During the meeting, Deputy Chief Fire Officer Ken Seager revealed since February this year there had been a concerning increase in the lack of retained firefighters in Debenham, Aldeburgh, Framlingham, Elmswell, Stowmarket, Felixstowe and Halesworth.
Mr Seager said while these stations were not at "danger levels" as yet, he warned of an increasing risk of an appliance not being able to attend an incident.
"We have made significant savings on the budget by removing 12 full-time officers at Bury. These resources will be used to procure more retained firefighters," he said.
"The IRMP makes absolutely clear there is no intention to take the turntable ladder away from Bury. Certainly some members of the public thought we were proposing to take the turntable ladder away.

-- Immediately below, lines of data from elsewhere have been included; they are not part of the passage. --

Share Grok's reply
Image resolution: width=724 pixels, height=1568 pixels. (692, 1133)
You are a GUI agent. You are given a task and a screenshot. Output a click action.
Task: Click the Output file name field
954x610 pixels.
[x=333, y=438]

"I'm happy to confirm that is not the case. We intend to replace it in the coming year with a brand new appliance."
Mr Seager said there would be no compulsory redundancies at Bury, and explained all 12 posts would be lost through retirement.
The IRMP includes a strategy to keep control room staff in the lead up to the introduction of a regional control room.
It also extends firefighters duties to rescuing people in difficulty in water, at the request of fire service staff. Previously, firefighters were limited in their abilities to do this due to health and safety regulations.
Another change will see the fire service pilot a scheme in Lowestoft that will see firefighters trained and supplied with equipment to keep heart attack victims alive in the event an ambulance is not immediately available.
Speaking after the meeting, Matt Hassey, chair of the FBU at Bury St Edmunds said: "We are still concerned about the jobs going. There's no way we can operate with 12 fewer people and expect to deliver the same level of service to the public."
In response to the news of a campaign to recruit and train more retained, part-time firefighters into the service, Mr Hassey said the authorities were "putting the cart before the horse".
"We haven't had enough retained personnel to get the ladders out as it is. If we (the permanent staff) are out on another call they would have to call in the part time staff and there's no guarantee the right ones could come in who know how to use it," he said.
He added: "At the end of the day, there will still be 12 fewer firefighters at Bury and no fewer vehicles. This will cost lives and property."